#### [Provided text]
========================================================================
The NDP proposed giving those people an immediate cut by permanently removing the GST from life's essentials, such as home heating, all grocery items, cellular and Internet bills, and diapers. However, he voted against that. If he thinks everything is broken and truly believes that people are struggling right now, why did he vote against the NDP motion that would have given people an immediate 5% break on life's essentials?

Reference to Standing Committee on Procedure and House AffairsPrivilegeOrders of the Day

4:50 p.m.

Conservative

Pierre Poilievre Conservative Carleton, ON

Mr. Speaker, I find it incredible that, even when there is no Liberal minister willing to defend the temporary two-month GST tax trick, the NDP is there to defend it for them.

Reference to Standing Committee on Procedure and House AffairsPrivilegeOrders of the Day

4:50 p.m.

An hon. member

You voted against a permanent cut. That's dishonest.

Reference to Standing Committee on Procedure and House AffairsPrivilegeOrders of the Day

4:50 p.m.
========================================================================
#### [Raw data]
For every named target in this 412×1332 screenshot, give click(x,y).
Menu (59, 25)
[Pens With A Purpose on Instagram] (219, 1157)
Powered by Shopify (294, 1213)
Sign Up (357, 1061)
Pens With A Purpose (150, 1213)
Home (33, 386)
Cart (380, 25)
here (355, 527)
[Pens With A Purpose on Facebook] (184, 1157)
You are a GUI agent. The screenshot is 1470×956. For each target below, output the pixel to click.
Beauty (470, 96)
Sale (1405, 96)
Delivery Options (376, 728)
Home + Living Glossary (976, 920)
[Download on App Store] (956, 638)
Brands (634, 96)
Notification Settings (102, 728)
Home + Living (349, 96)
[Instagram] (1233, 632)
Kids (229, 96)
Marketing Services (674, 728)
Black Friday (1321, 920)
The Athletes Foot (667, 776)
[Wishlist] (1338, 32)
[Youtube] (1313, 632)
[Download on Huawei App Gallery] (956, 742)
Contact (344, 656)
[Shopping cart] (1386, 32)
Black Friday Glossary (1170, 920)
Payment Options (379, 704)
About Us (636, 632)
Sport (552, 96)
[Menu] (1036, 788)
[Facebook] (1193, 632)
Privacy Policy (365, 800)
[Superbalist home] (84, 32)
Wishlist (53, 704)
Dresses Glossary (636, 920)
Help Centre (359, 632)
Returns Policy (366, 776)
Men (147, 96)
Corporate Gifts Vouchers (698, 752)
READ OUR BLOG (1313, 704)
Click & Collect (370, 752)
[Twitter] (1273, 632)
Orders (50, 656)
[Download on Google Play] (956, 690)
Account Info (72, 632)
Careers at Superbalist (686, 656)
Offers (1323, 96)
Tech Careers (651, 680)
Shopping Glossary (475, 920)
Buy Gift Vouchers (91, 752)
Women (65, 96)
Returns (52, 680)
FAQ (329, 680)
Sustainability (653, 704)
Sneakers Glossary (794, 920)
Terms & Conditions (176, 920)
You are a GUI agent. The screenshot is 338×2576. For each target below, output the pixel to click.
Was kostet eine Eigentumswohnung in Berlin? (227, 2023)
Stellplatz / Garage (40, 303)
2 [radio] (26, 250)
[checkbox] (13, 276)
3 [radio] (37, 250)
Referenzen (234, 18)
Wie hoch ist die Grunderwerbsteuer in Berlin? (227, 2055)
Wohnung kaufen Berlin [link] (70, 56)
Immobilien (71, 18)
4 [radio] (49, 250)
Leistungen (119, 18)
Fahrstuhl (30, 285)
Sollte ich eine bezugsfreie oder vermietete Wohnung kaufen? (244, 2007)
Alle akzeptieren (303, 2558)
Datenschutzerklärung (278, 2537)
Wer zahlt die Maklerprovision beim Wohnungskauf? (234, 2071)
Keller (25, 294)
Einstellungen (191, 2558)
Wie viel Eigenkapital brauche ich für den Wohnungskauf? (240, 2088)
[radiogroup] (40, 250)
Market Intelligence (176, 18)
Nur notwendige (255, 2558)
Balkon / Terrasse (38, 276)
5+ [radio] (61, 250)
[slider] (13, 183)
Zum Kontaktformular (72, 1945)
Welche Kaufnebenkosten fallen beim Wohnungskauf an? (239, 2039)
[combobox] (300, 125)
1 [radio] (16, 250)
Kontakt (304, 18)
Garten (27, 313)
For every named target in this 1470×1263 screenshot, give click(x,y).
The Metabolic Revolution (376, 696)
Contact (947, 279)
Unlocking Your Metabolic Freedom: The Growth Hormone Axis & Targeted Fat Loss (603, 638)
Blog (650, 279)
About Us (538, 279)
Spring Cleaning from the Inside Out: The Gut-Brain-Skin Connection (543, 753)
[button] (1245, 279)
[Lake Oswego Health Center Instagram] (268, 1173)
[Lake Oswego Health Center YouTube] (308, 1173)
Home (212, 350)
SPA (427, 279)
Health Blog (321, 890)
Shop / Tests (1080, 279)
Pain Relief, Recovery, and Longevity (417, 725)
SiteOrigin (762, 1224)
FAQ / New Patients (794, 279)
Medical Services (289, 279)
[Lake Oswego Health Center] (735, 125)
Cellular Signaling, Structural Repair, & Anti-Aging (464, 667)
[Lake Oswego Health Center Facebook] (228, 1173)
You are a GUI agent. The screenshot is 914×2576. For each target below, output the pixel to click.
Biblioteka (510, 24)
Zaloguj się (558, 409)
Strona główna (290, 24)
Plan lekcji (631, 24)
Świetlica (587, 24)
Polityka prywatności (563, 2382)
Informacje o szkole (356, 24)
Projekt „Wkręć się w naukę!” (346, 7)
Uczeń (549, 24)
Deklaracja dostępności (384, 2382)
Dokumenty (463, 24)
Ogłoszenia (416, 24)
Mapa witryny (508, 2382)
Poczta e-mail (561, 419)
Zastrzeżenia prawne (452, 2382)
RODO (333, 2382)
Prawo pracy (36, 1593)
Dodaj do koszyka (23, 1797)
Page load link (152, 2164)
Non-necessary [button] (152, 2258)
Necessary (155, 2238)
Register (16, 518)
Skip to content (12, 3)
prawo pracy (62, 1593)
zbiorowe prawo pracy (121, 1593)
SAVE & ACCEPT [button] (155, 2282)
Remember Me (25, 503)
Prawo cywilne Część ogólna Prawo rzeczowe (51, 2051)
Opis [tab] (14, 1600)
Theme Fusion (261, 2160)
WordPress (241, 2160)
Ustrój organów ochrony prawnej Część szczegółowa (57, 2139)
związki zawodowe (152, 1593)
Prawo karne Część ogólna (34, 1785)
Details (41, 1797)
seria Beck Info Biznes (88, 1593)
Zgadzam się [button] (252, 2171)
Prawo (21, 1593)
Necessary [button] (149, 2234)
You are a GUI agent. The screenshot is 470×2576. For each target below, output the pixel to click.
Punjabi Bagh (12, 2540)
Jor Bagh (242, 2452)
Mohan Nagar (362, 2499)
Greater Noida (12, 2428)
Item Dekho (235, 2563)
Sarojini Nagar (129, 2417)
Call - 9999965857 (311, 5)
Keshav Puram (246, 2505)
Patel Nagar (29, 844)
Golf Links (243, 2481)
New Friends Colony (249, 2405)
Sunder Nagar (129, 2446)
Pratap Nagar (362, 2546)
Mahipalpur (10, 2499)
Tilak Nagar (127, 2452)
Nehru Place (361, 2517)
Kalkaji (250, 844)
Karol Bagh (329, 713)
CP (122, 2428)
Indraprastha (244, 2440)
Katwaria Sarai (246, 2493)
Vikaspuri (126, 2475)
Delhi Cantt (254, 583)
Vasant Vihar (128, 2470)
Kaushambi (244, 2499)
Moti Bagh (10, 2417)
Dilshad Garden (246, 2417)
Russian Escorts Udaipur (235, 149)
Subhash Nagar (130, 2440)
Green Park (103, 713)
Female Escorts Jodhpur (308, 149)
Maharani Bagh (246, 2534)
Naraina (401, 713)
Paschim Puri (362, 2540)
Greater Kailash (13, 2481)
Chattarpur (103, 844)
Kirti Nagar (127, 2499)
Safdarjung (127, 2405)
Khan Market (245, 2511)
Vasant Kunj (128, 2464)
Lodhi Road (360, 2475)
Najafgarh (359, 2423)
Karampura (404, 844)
========================================================================
#### [Exercise]
Rewrite the stretch of the debate transcript from "The NDP proposed" through "on life's essentials?", changing "essentials" to "necessities".

#### [Response below]
The NDP proposed giving those people an immediate cut by permanently removing the GST from life's necessities, such as home heating, all grocery items, cellular and Internet bills, and diapers. However, he voted against that. If he thinks everything is broken and truly believes that people are struggling right now, why did he vote against the NDP motion that would have given people an immediate 5% break on life's necessities?